» WORK TASK
All of the data that follows should be retyped exactly as it appears.

» INPUT DATA

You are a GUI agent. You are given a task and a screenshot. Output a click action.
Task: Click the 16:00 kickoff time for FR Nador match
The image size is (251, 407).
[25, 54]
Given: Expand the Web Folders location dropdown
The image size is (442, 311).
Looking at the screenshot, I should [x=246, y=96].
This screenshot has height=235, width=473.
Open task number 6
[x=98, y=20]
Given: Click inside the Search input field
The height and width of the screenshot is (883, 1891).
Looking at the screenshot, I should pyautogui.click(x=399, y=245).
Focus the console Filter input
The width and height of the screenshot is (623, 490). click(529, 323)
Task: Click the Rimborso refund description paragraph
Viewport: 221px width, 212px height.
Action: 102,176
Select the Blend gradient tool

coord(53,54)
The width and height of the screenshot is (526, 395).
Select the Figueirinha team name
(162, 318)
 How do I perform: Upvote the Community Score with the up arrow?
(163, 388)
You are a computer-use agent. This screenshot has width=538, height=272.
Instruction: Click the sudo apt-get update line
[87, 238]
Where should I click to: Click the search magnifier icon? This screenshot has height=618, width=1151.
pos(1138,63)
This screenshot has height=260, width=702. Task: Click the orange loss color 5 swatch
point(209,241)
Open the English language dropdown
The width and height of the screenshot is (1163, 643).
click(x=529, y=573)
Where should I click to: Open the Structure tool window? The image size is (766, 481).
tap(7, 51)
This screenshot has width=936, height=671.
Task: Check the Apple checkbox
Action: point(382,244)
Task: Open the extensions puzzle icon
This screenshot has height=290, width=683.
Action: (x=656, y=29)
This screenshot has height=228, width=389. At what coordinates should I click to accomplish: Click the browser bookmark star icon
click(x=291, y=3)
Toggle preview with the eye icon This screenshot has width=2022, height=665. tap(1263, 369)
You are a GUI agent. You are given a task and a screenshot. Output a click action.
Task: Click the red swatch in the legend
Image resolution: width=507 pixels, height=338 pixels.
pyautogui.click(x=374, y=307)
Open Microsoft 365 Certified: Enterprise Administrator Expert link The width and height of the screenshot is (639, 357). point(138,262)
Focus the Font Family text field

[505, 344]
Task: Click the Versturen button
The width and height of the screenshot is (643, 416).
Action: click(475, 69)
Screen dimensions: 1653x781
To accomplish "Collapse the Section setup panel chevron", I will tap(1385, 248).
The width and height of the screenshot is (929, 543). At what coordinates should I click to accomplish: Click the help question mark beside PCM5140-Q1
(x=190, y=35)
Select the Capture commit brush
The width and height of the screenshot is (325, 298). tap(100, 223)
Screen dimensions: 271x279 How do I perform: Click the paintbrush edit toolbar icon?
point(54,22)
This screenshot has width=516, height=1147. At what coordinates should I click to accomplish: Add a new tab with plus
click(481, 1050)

» PROBLEM SOLUTION
You are a GUI agent. You are given a task and a screenshot. Output a click action.
Task: Click the 16:00 kickoff time for FR Nador match
The image size is (251, 407).
[25, 54]
Given: Expand the Web Folders location dropdown
The image size is (442, 311).
Looking at the screenshot, I should [x=246, y=96].
This screenshot has height=235, width=473.
Open task number 6
[x=98, y=20]
Given: Click inside the Search input field
The height and width of the screenshot is (883, 1891).
Looking at the screenshot, I should pyautogui.click(x=399, y=245).
Focus the console Filter input
The width and height of the screenshot is (623, 490). click(529, 323)
Task: Click the Rimborso refund description paragraph
Viewport: 221px width, 212px height.
Action: 102,176
Select the Blend gradient tool

coord(53,54)
The width and height of the screenshot is (526, 395).
Select the Figueirinha team name
(162, 318)
 How do I perform: Upvote the Community Score with the up arrow?
(163, 388)
You are a computer-use agent. This screenshot has width=538, height=272.
Instruction: Click the sudo apt-get update line
[87, 238]
Where should I click to: Click the search magnifier icon? This screenshot has height=618, width=1151.
pos(1138,63)
This screenshot has height=260, width=702. Task: Click the orange loss color 5 swatch
point(209,241)
Open the English language dropdown
The width and height of the screenshot is (1163, 643).
click(x=529, y=573)
Where should I click to: Open the Structure tool window? The image size is (766, 481).
tap(7, 51)
This screenshot has width=936, height=671.
Task: Check the Apple checkbox
Action: point(382,244)
Task: Open the extensions puzzle icon
This screenshot has height=290, width=683.
Action: (x=656, y=29)
This screenshot has height=228, width=389. At what coordinates should I click to accomplish: Click the browser bookmark star icon
click(x=291, y=3)
Toggle preview with the eye icon This screenshot has width=2022, height=665. tap(1263, 369)
You are a GUI agent. You are given a task and a screenshot. Output a click action.
Task: Click the red swatch in the legend
Image resolution: width=507 pixels, height=338 pixels.
pyautogui.click(x=374, y=307)
Open Microsoft 365 Certified: Enterprise Administrator Expert link The width and height of the screenshot is (639, 357). point(138,262)
Focus the Font Family text field

[505, 344]
Task: Click the Versturen button
The width and height of the screenshot is (643, 416).
Action: click(475, 69)
Screen dimensions: 1653x781
To accomplish "Collapse the Section setup panel chevron", I will tap(1385, 248).
The width and height of the screenshot is (929, 543). At what coordinates should I click to accomplish: Click the help question mark beside PCM5140-Q1
(x=190, y=35)
Select the Capture commit brush
The width and height of the screenshot is (325, 298). tap(100, 223)
Screen dimensions: 271x279 How do I perform: Click the paintbrush edit toolbar icon?
point(54,22)
This screenshot has width=516, height=1147. At what coordinates should I click to accomplish: Add a new tab with plus
click(481, 1050)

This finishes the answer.